Task to complete. In the records below, find each line with "agent" and copy it.

Dataset excerpts.
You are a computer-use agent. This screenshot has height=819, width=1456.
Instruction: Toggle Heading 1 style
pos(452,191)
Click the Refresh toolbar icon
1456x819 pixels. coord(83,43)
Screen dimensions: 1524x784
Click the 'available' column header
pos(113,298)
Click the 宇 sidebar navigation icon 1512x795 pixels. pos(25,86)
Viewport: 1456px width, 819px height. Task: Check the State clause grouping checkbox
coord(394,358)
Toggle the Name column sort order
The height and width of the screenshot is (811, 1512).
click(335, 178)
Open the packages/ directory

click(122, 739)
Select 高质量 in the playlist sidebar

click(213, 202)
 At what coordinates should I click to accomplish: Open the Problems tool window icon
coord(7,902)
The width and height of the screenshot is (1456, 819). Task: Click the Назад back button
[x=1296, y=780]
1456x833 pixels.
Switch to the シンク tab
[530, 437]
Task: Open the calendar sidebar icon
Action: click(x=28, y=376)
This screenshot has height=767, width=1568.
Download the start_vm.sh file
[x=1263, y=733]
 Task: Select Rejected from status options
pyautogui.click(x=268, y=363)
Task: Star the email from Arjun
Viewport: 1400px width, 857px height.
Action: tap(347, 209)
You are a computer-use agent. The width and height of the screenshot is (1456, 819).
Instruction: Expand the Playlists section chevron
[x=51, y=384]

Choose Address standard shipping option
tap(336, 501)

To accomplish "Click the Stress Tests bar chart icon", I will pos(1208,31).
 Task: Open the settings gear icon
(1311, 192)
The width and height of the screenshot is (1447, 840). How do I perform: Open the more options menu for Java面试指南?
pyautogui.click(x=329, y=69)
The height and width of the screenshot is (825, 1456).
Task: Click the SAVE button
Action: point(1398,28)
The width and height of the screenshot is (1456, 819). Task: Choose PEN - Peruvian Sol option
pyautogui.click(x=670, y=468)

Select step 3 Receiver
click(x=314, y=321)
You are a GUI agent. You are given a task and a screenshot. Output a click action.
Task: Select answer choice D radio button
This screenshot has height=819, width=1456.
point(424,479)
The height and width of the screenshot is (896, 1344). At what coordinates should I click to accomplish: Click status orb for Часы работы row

Response.
You are a computer-use agent. This screenshot has height=819, width=1456.
You are a computer-use agent. The width and height of the screenshot is (1456, 819).
You are a GUI agent. You are given a task and a screenshot. Output a click action.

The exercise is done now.